In line with this, it called for Article 12(4) of the Federal Constitution to be amended to be in line with the court’s 2018 decision in the M Indira Gandhi’s custodial case in that the conversion of a minor must require the consent of both parents.
Alternately, the Commission proposed a new law should be enacted to make clear the matter in safeguarding the religious identity of minors.
“In light of the ongoing discussion surrounding the status of unilateral conversion of minors in Selangor, Suhakam would like to reiterate our position on this issue, which is that the right of the child to preserve his or her identity is guaranteed by Article 8 of the Convention on the Rights of the Child (CRC) and must be respected and taken into consideration in the assessment of the child's best interests.
“Suhakam supports the unanimous decision of the Federal Court in the case of Indira Gandhi (below)... giving due recognition to the importance of both parents, which is a common-sense interpretation of the law.

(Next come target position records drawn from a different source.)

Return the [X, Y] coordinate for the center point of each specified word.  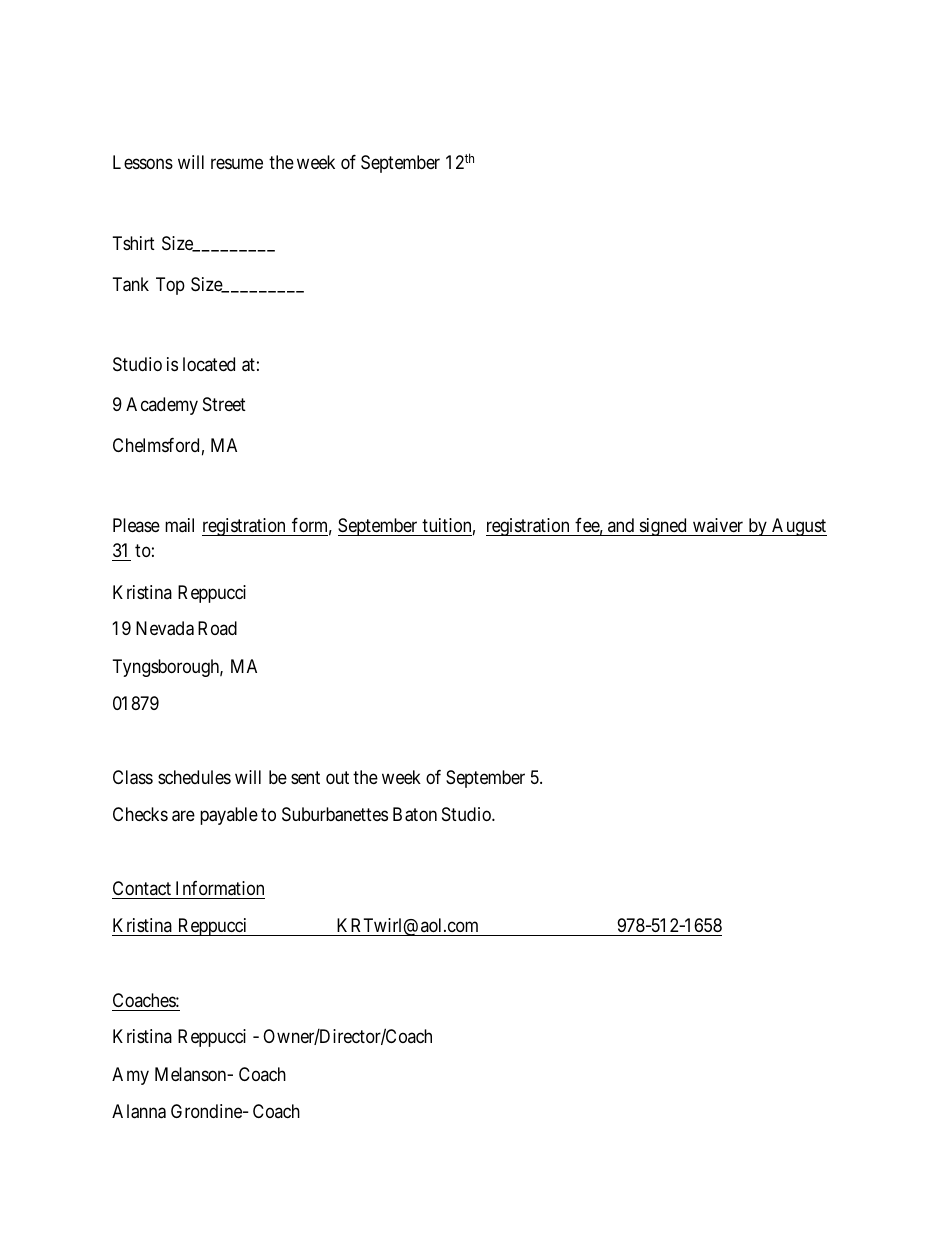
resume [237, 163]
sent [305, 777]
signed [663, 527]
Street [224, 404]
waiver [718, 527]
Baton [415, 814]
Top [170, 286]
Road [217, 628]
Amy [130, 1076]
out [337, 777]
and [621, 527]
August [798, 527]
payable [229, 816]
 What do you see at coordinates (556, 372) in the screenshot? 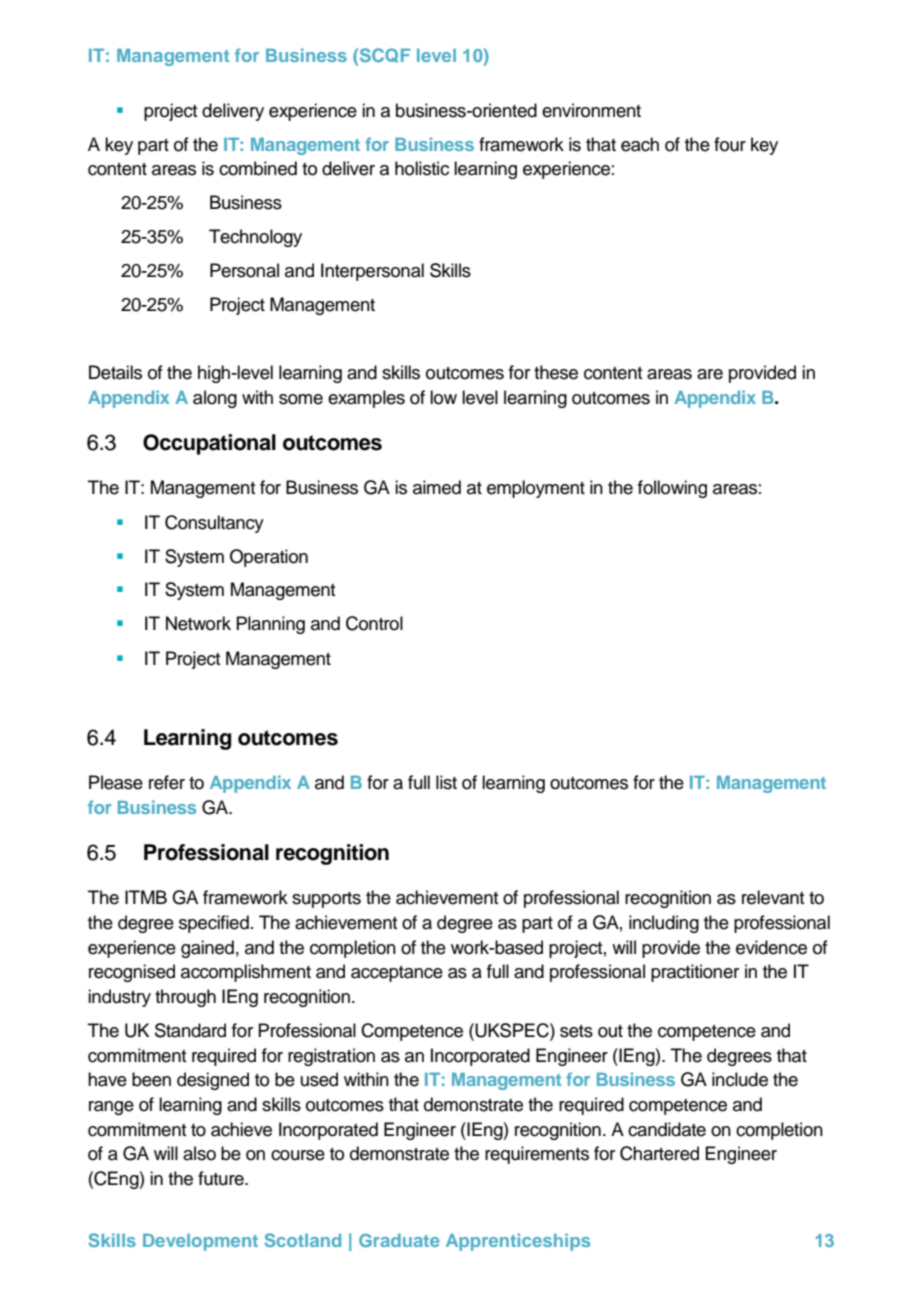
I see `these` at bounding box center [556, 372].
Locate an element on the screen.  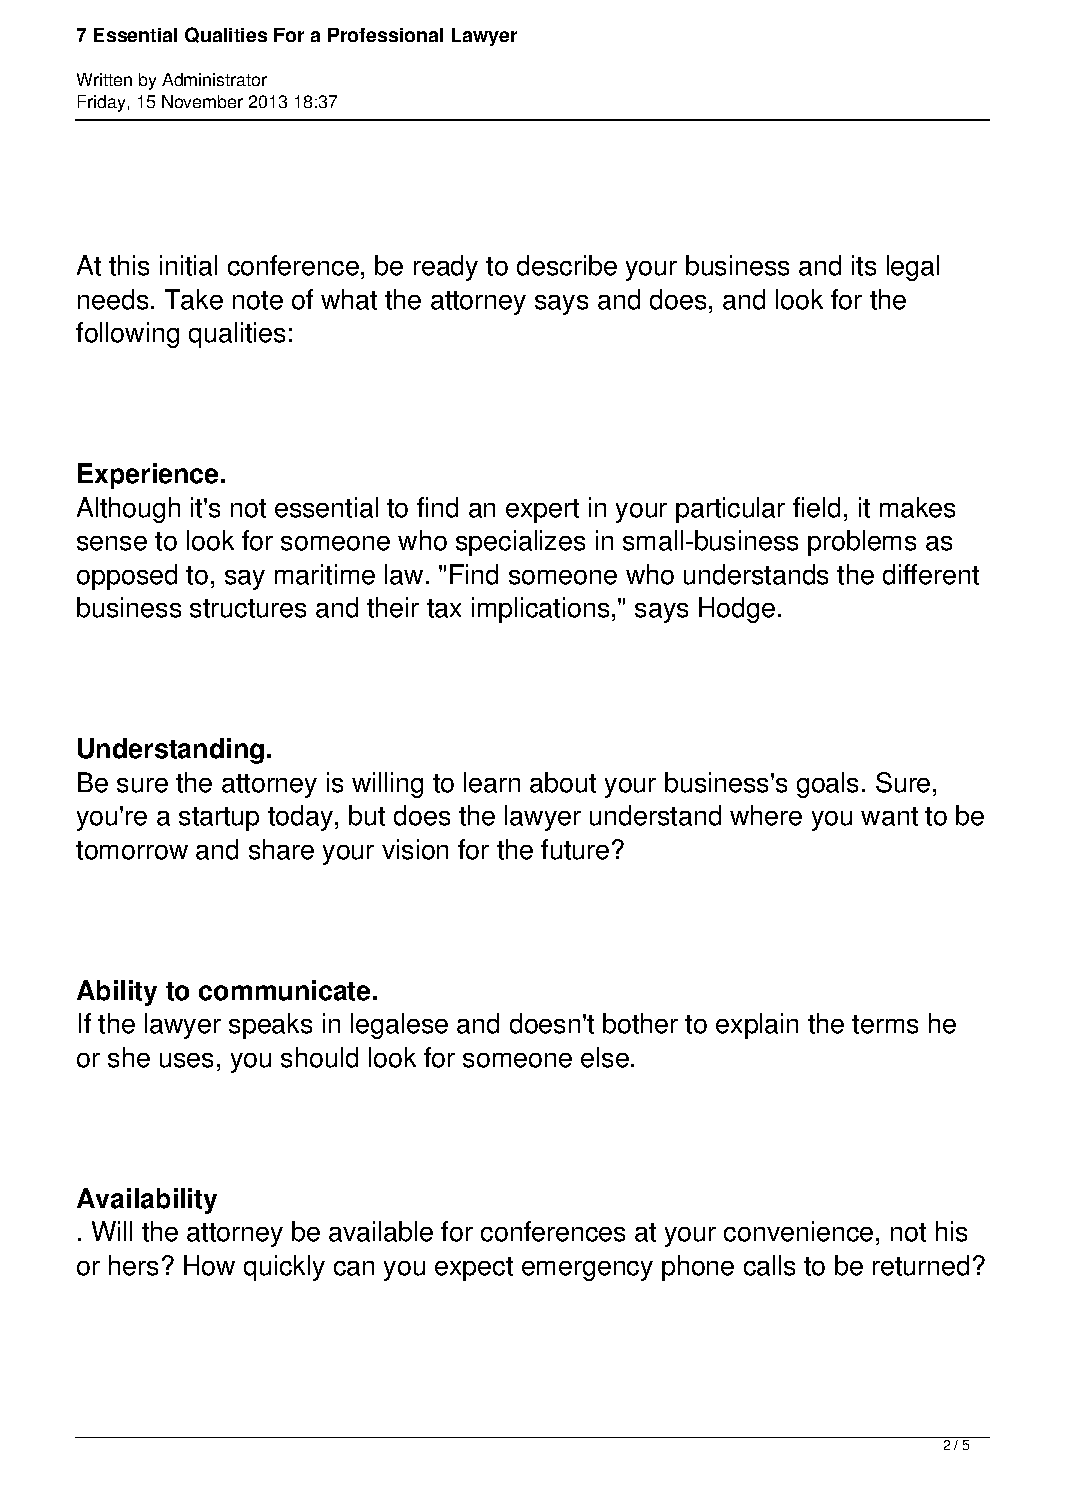
implications is located at coordinates (540, 610).
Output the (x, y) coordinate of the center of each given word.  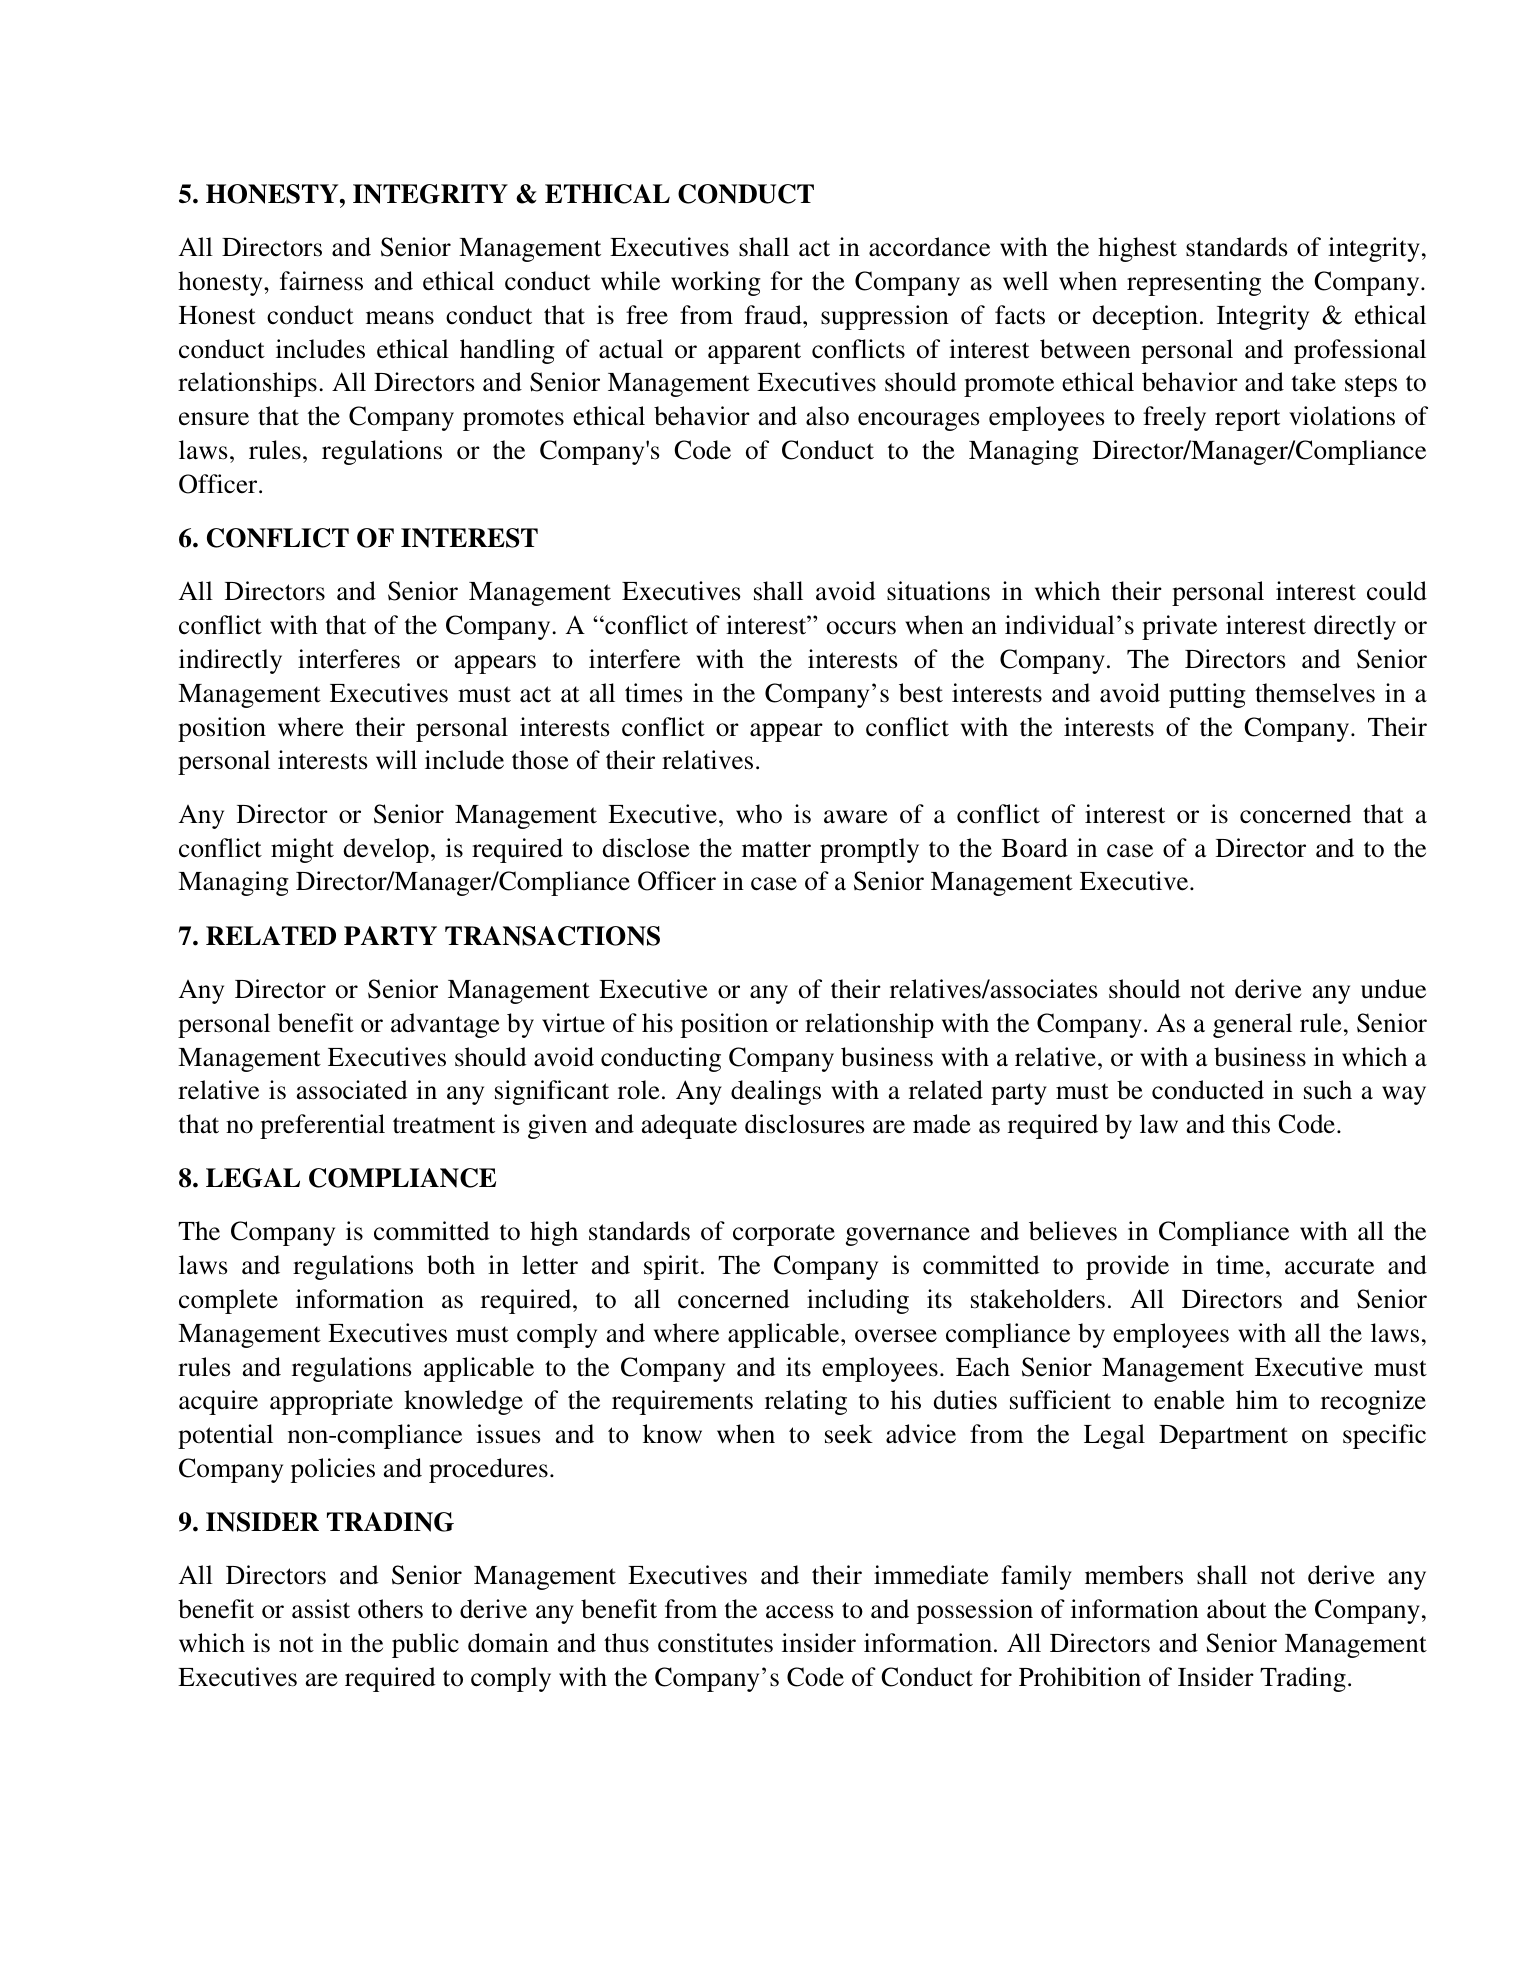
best (921, 693)
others (390, 1609)
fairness (321, 281)
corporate (784, 1235)
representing (1194, 283)
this (1251, 1124)
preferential (322, 1126)
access (800, 1612)
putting (1207, 695)
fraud (774, 315)
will (396, 759)
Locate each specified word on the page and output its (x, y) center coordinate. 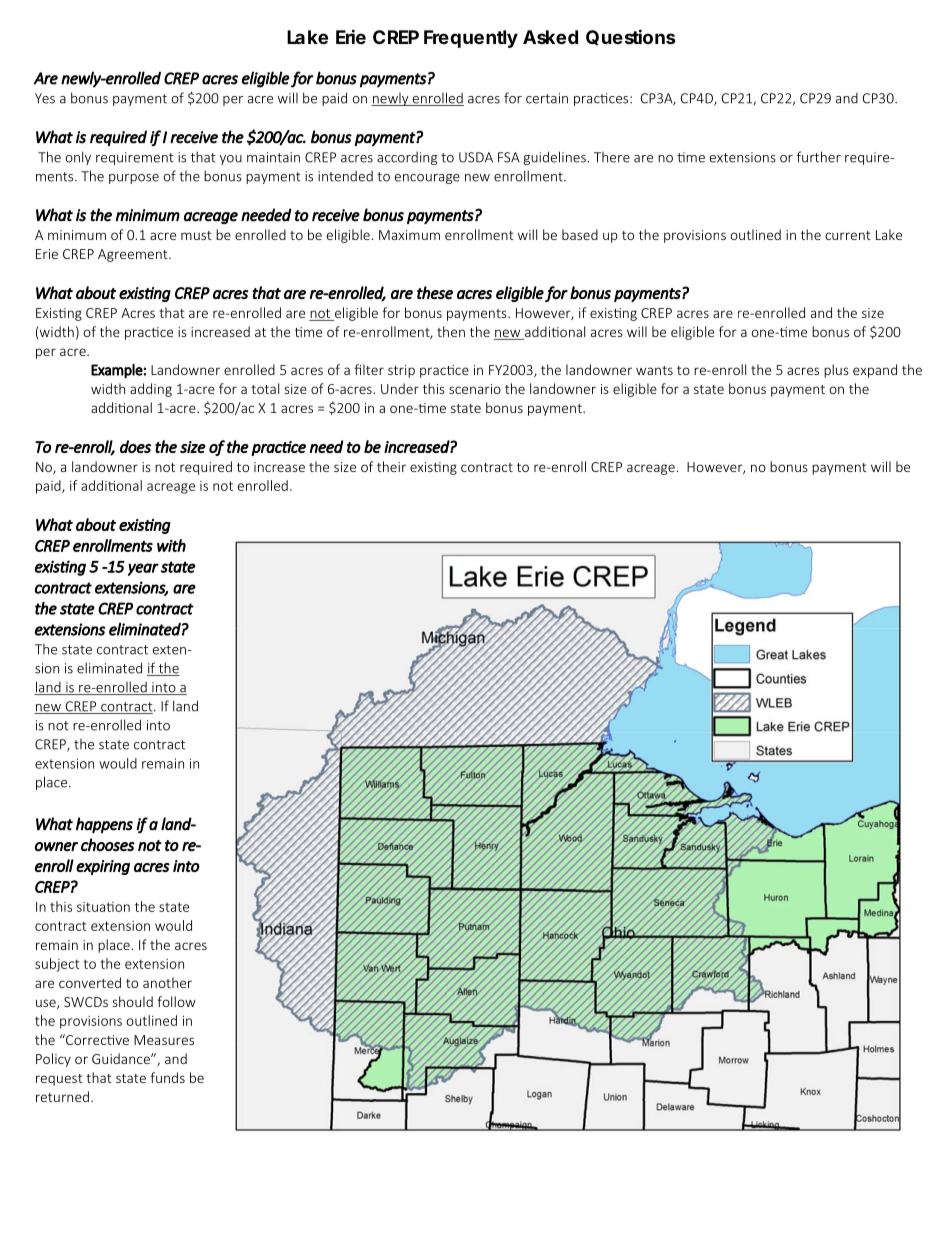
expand (875, 371)
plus (836, 371)
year (143, 569)
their (391, 466)
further (819, 157)
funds (167, 1077)
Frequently (471, 39)
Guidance (122, 1058)
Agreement (134, 255)
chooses (108, 845)
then (451, 331)
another (167, 982)
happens (104, 825)
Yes (45, 98)
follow (176, 1001)
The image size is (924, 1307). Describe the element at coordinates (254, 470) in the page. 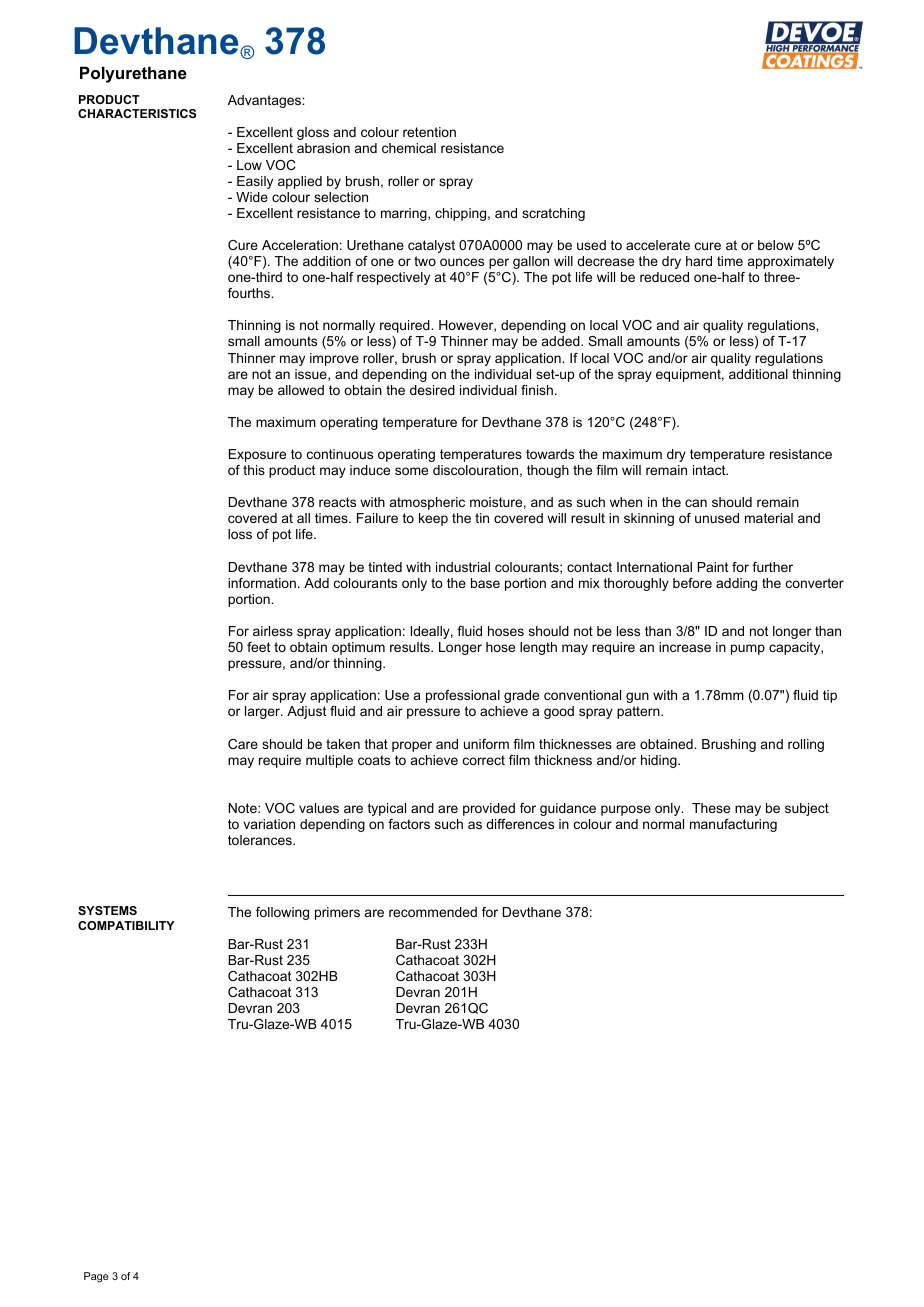

I see `this` at that location.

“Suhakam believes that amending Article 12(4) to clarify the original intent of the Constitution, or by enacting law that will comprehensively articulate the responsibilities, rights and privileges related to the identity, including religion, of minors will safeguard the core values of tolerance, understanding and mutual respect in matters relating to freedom of religion and belief in our society,” it said in a statement.
Article 12(4) states: "For the purposes of Clause (3) the religion of a person under the age of eighteen years shall be decided by his parent or guardian".
However, the landmark apex court ruling had ruled that the definition of "parent" should be plural.
Suhakam’s statement came amidst reports that the Selangor government had intended to table an amendment to the Islamic Religious Administration Enactment (State of Selangor) to allow unilateral child conversion last month.
This was alleged to have been foiled, however, after speaker Ng Suee Lim cut short the state assembly sitting.
The latter had denied that his cutting short the session was to scuttle the bill.
Selangor Umno recently called for the amendment bill to be tabled in the coming November sitting instead.
This despite Menteri Besar Amirudin Shari saying the Selangor ruler was reviewing the bill.